What is being asked -
Every entry below needs to be printed again exactly, with its pictures left out.

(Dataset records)
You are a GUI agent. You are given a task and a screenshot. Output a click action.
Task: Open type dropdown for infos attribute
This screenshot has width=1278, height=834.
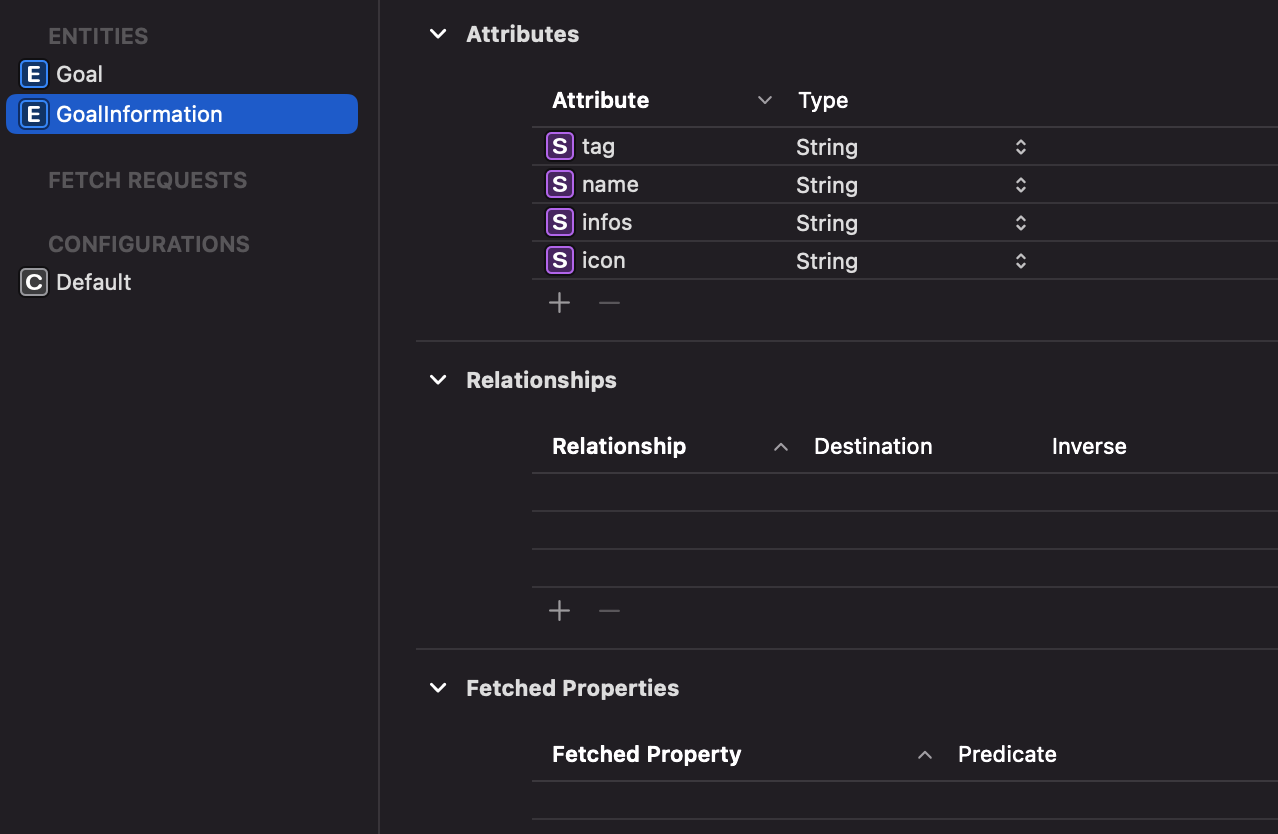click(x=1020, y=223)
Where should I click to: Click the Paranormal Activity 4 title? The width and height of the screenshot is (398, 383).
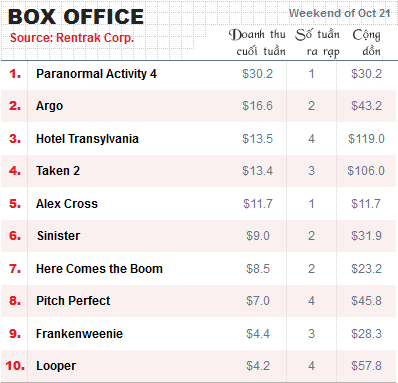pyautogui.click(x=96, y=74)
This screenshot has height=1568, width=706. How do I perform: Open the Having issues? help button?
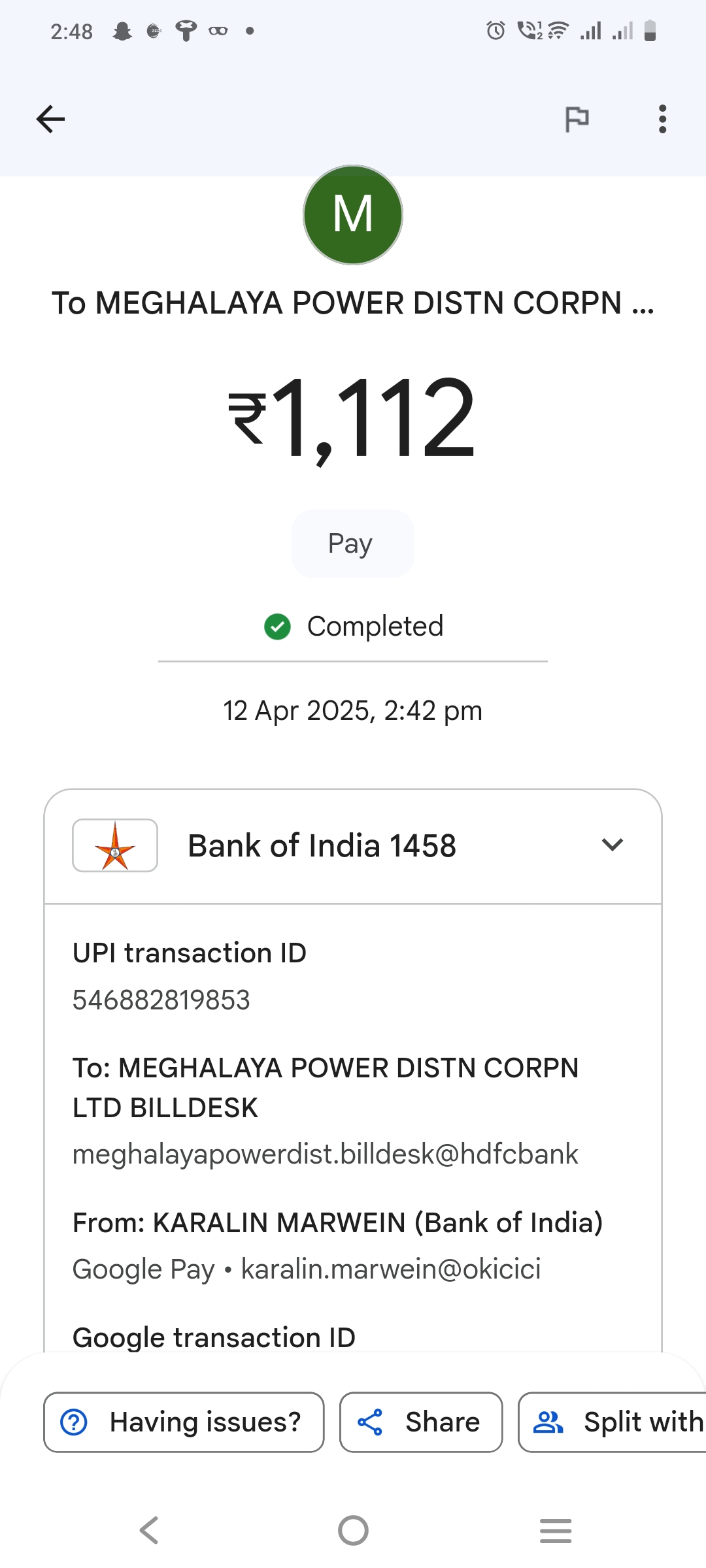pyautogui.click(x=184, y=1422)
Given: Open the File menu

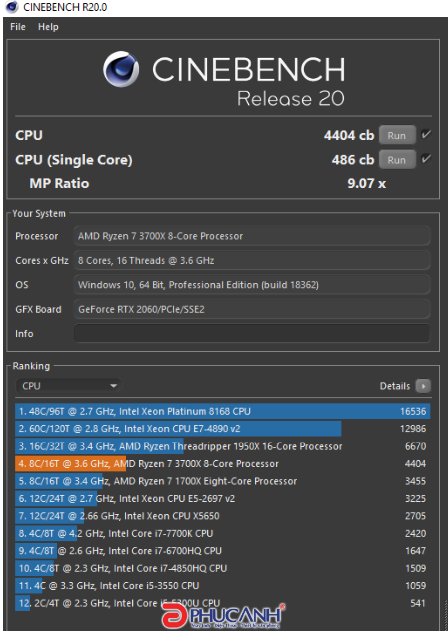Looking at the screenshot, I should tap(18, 27).
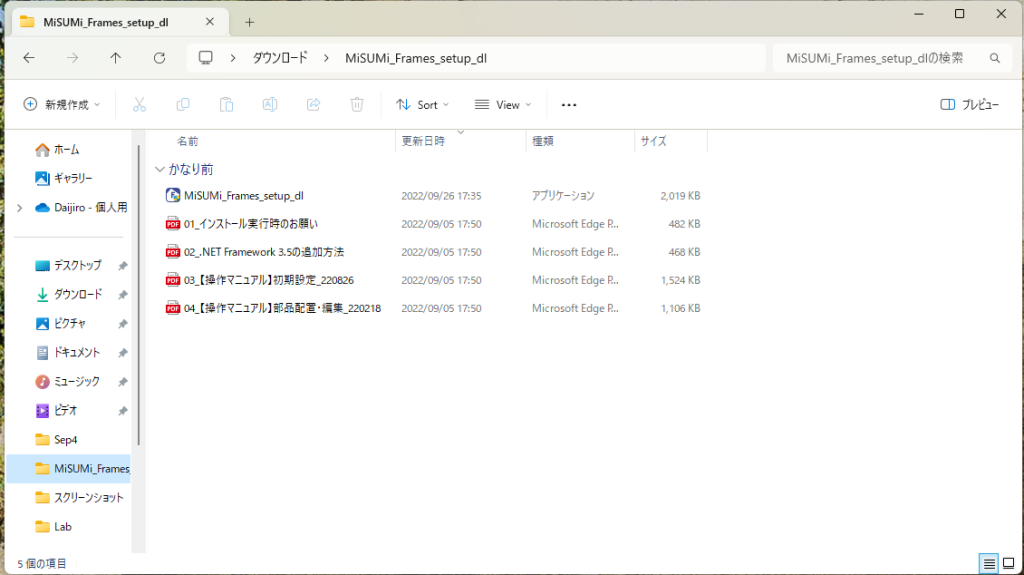The width and height of the screenshot is (1024, 575).
Task: Click the Delete trash can icon
Action: pyautogui.click(x=357, y=104)
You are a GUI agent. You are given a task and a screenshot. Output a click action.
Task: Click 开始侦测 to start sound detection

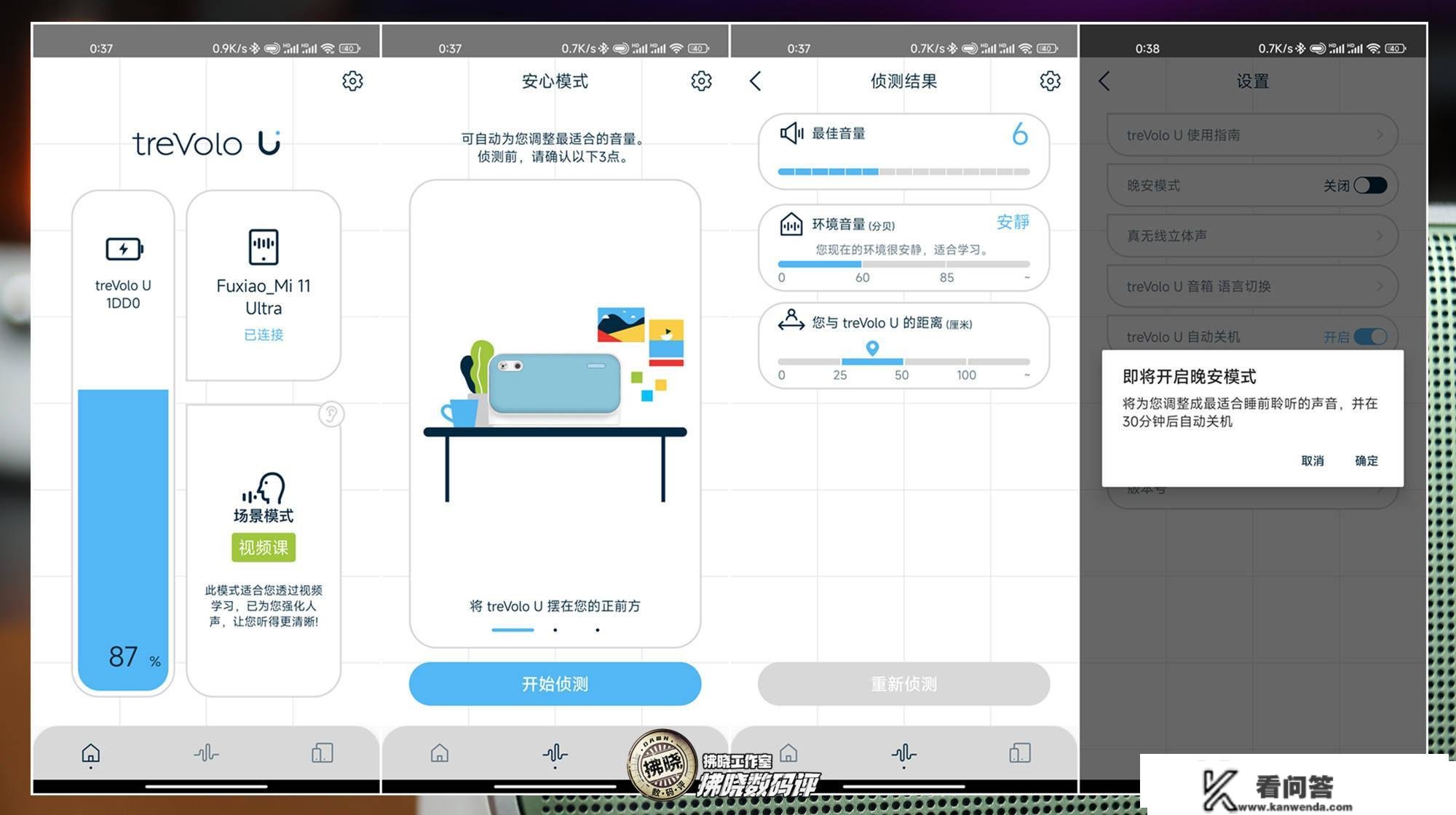(x=553, y=684)
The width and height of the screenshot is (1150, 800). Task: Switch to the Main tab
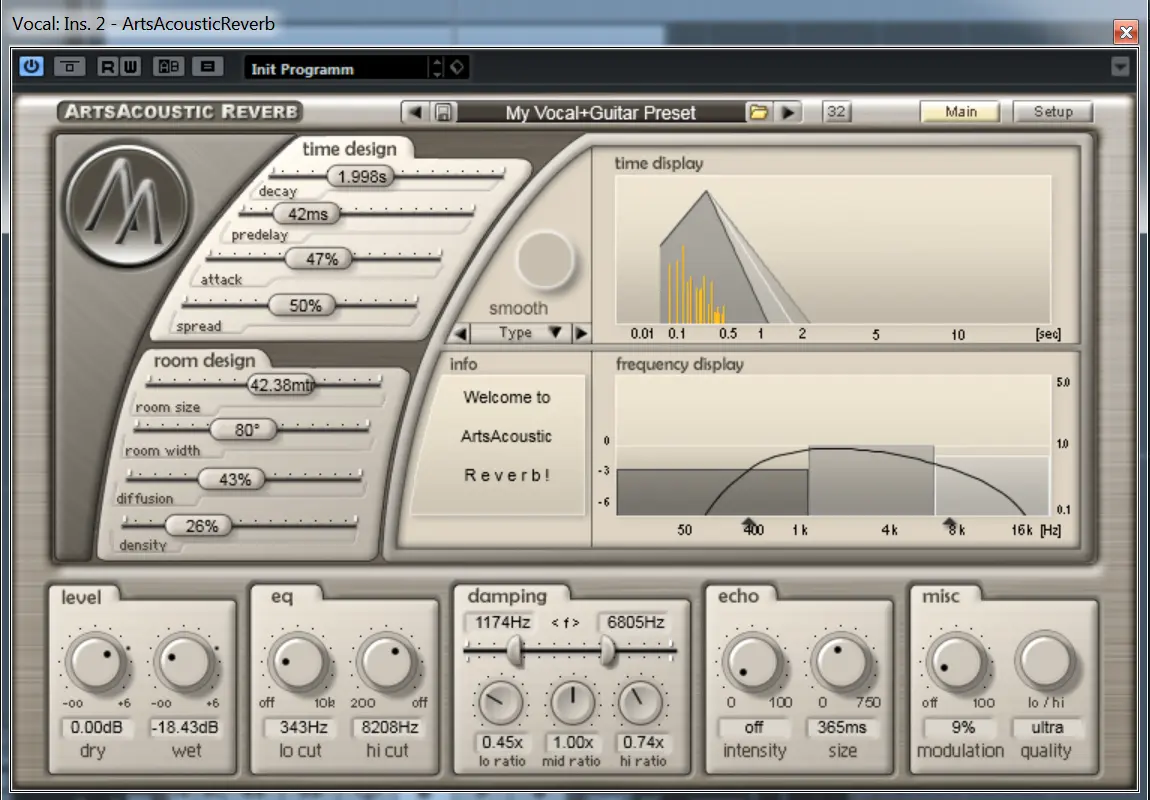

Answer to the exercise -
You are a GUI agent. You are given a task and a screenshot. Output a click action.
Task: Open type dropdown for infos attribute
This screenshot has width=1278, height=834.
click(x=1020, y=223)
Where should I click to: Click the Paranormal Activity 4 title? The width and height of the screenshot is (398, 383).
pyautogui.click(x=96, y=74)
This screenshot has height=1568, width=706. How do I perform: Open the Having issues? help button?
pyautogui.click(x=184, y=1422)
Given: Open the File menu

Looking at the screenshot, I should tap(18, 27).
The width and height of the screenshot is (1024, 575).
Task: Click the Delete trash can icon
Action: pyautogui.click(x=357, y=104)
You are a GUI agent. You are given a task and a screenshot. Output a click action.
Task: Click 开始侦测 to start sound detection

(x=553, y=684)
The width and height of the screenshot is (1150, 800). Task: Switch to the Main tab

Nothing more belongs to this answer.